• _Dataset items_:
<<<<
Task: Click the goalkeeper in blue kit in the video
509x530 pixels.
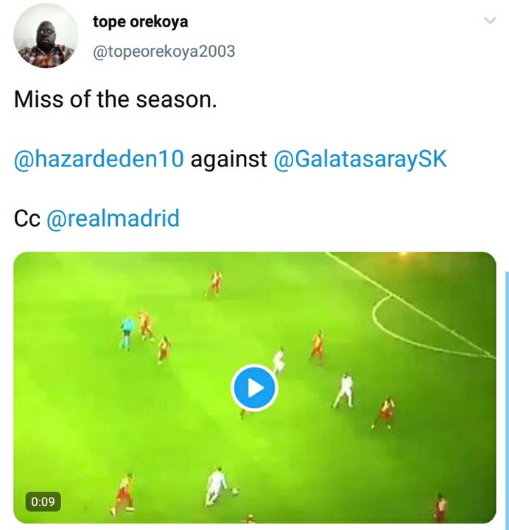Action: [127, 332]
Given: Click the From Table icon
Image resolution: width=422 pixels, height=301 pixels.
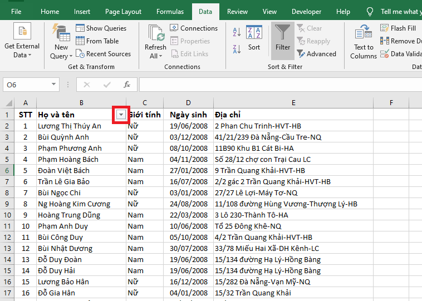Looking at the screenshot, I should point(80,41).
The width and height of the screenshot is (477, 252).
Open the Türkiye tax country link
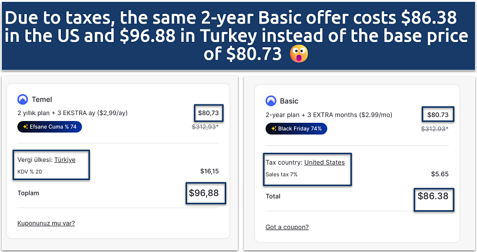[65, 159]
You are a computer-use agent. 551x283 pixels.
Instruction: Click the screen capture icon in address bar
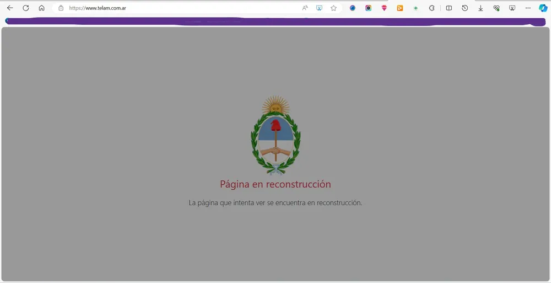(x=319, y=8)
>>>>
• _Exercise_: Please transcribe the entries exactly, omitting the images.

• _Task solution_:
Task: Click the goalkeeper in blue kit in the video
509x530 pixels.
Action: [127, 332]
Given: Click the From Table icon
Image resolution: width=422 pixels, height=301 pixels.
Looking at the screenshot, I should point(80,41).
The width and height of the screenshot is (477, 252).
Open the Türkiye tax country link
[65, 159]
You are a computer-use agent. 551x283 pixels.
Instruction: Click the screen capture icon in address bar
(x=319, y=8)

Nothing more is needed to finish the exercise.